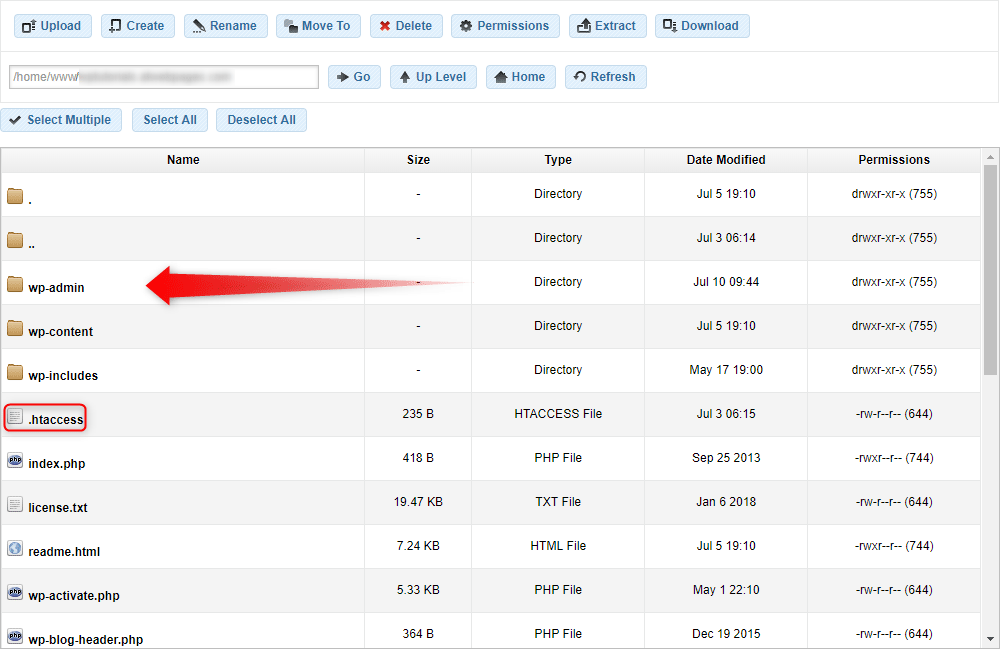Open the Create file option
Screen dimensions: 1000x649
coord(138,26)
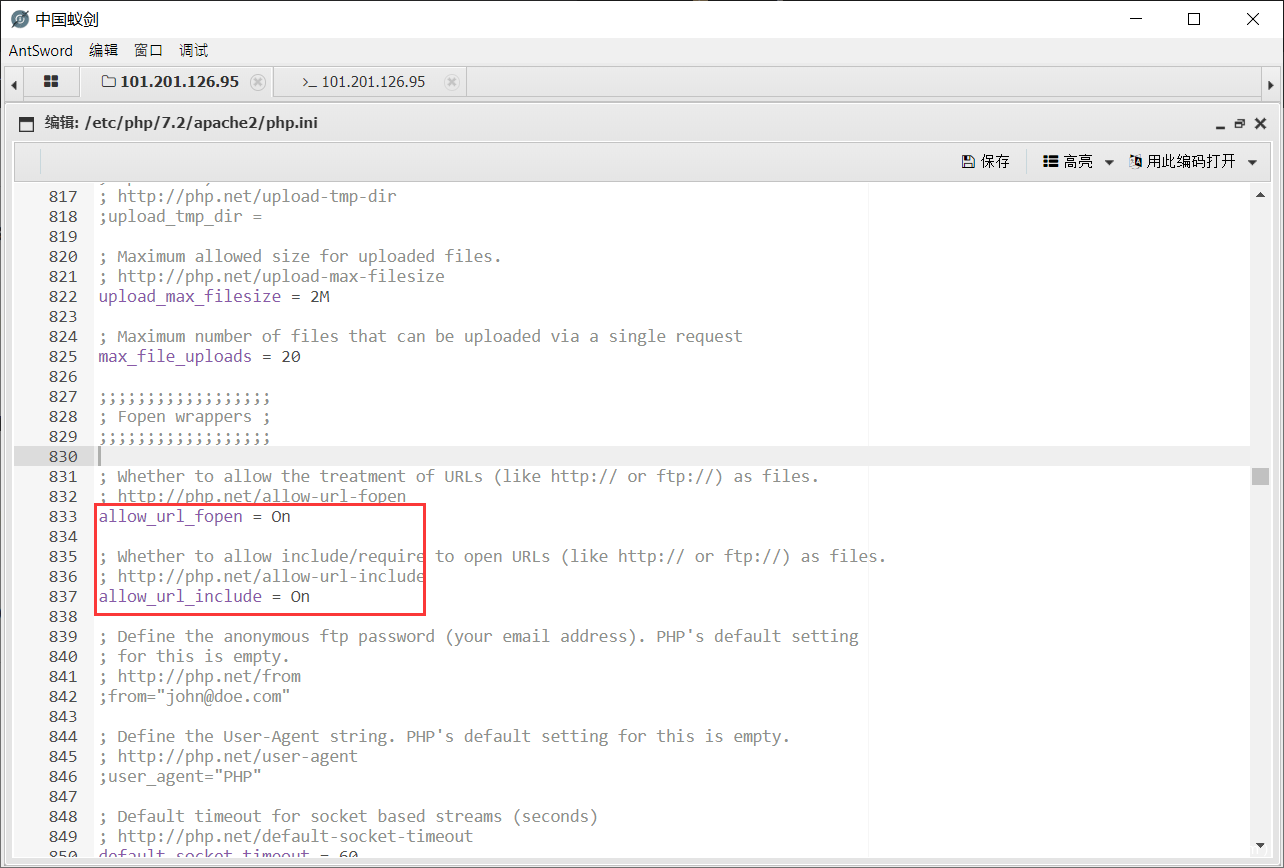This screenshot has width=1284, height=868.
Task: Save the file with 保存 button
Action: [986, 161]

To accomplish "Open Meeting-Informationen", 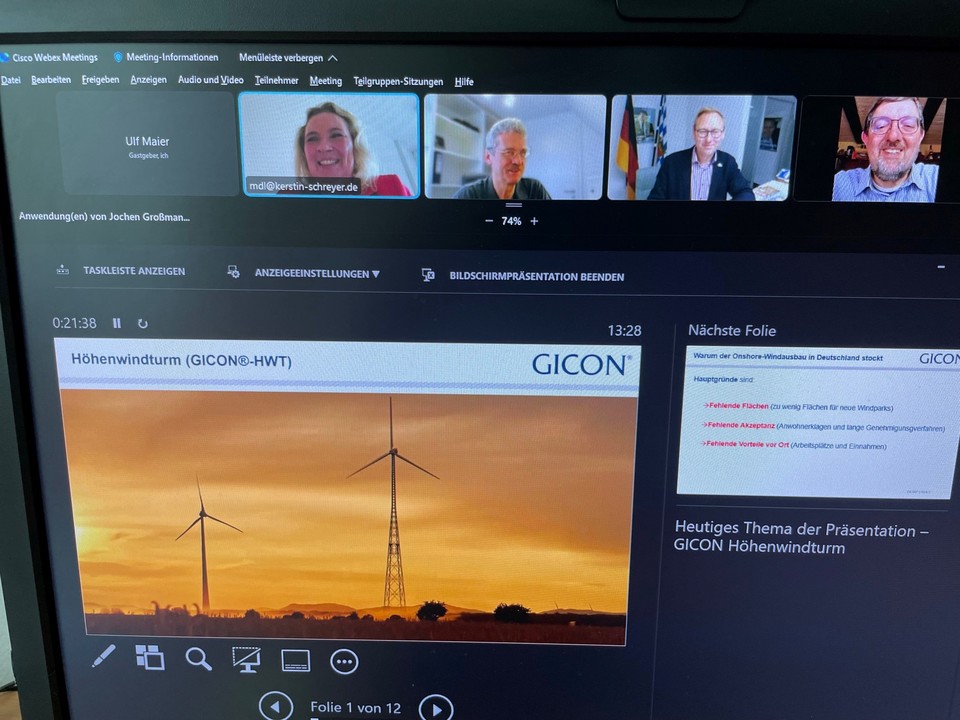I will (171, 57).
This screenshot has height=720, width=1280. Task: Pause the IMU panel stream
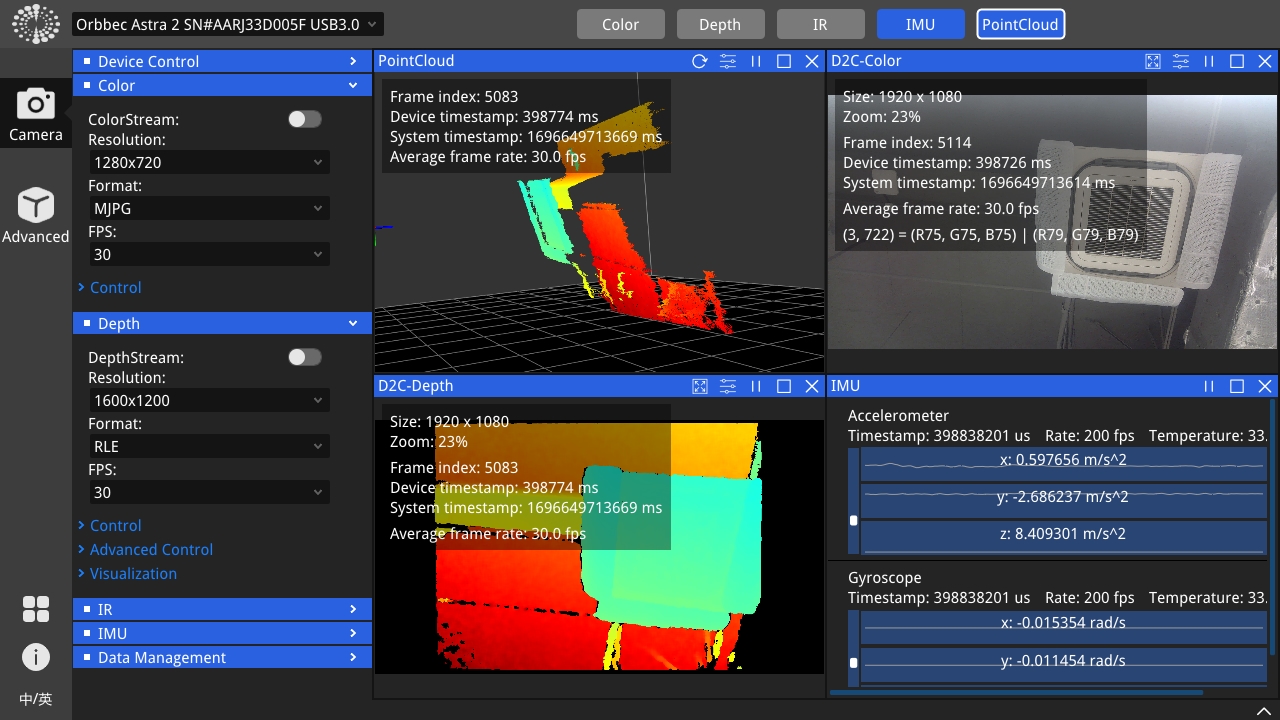(1209, 386)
-------------------------
• Exercise details:
All that is wanted is an exact copy of the lines from the line bearing "This screenshot has height=720, width=1280." through the final line of the entries, including both ends but no pictures.

• Task solution:
This screenshot has height=720, width=1280. Task: Pause the IMU panel stream
(1209, 386)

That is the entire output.